WORK INSTRUCTION:
Could you output, word for word, only the lines from the line with "Task: Click the empty Activation code input" to the end of the entries, including both ends? Omit the pictures.

Stored data entries
▬▬▬

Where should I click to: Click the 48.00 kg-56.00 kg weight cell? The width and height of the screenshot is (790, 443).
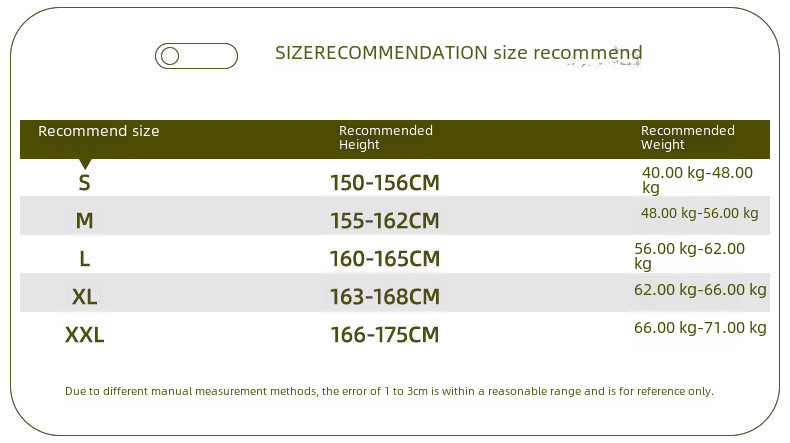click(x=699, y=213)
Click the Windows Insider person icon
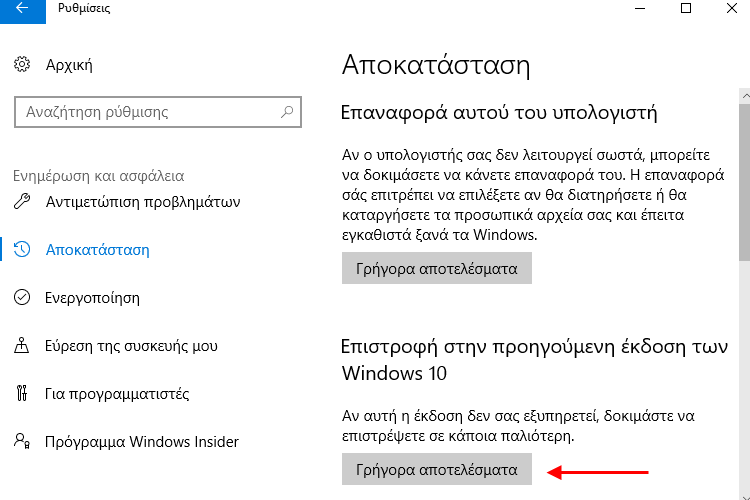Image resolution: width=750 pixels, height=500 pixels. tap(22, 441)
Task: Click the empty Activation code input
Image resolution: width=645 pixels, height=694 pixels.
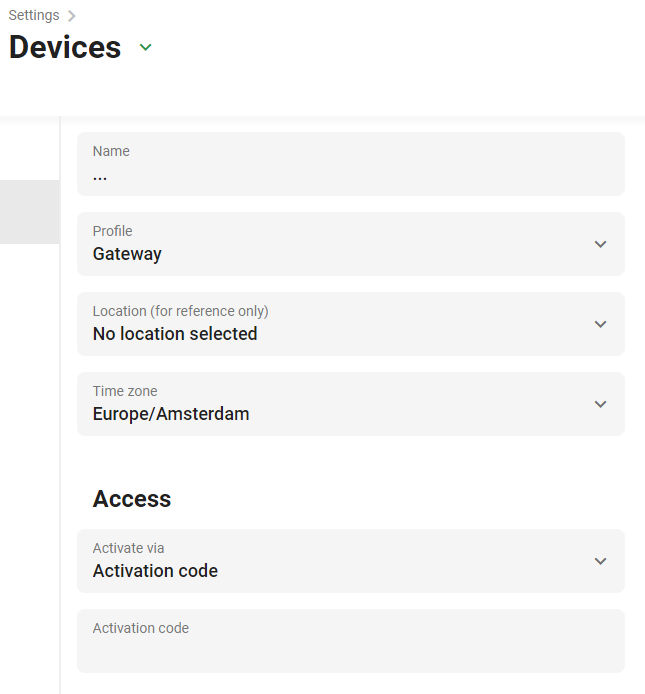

▬▬▬

TASK RESPONSE:
Task: Click the empty Activation code input
Image resolution: width=645 pixels, height=694 pixels.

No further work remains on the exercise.